Pollsters also found that the number of Muslim friends a person had was closely linked to their level of education.
Among those who had graduated from high school with the Abitur academic qualification, 42 percent said they had Muslim friends.
But just 28 percent of people who had finished their schooling with only a secondary education certificate could say the same.
“Our own surveys also show that higher levels of education go along with greater openness to diversity,” said Cornelia Schu, an expert with the German Foundations for Integration and Migration (SVR).
People with higher income also “generally tend to have a more positive attitude towards people with a migration background,” Schu said.
Fear and suspicion
Public anxiety about Islam has led to increasing calls from politicians in recent weeks to police the religion and its followers.
Chancellor Angela Merkel's Christian Democratic Union (CDU) called recently for state surveillance of preachers in all mosques to make sure they weren't spreading radical ideas.
Alternative for Germany leader Frauke Petry holds up her hand to vote at the party's convention. Photo: DPA
And right-wing populist party Alternative for Germany (AfD) has made a ban on minarets, the Muslim call to prayer and full-face veils a key part of its policy platform.
Little knowledge of Islam
More than half of non-Muslims surveyed said that they didn't have much idea about the content of the Muslim religion, while one in five said they knew nothing at all about it.
What's more, 84 percent of non-Muslims said they had never been inside a mosque in Germany – although mosques have been holding open days since 1997 in a bid to boost understanding.
By contrast, 68 percent of Muslims said that they had good or very good knowledge about Christianity.
Around 60 percent of non-Muslims said they had noticed an increased number of Muslims in their everyday life, but most did not report encountering radical minorities.
Germany is home to more than four million Muslims. Many arrived in the late 20th Century as so-called “guest workers” – or are relatives of those same migrants.
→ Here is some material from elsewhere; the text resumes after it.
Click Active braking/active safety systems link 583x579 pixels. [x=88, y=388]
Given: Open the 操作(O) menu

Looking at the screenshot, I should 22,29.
Some also arrived as refugees from countries such as Afghanistan, Iran, Syria and Iraq, while there is a small minority who have converted to Islam.
Most Muslims live in western Germany, with only two percent living in the states making up the former German Democratic Republic (GDR) before the refugee crisis began in 2015.
The YouGov pollsters surveyed a representative sample of 2020 adults between April 25th and 27th.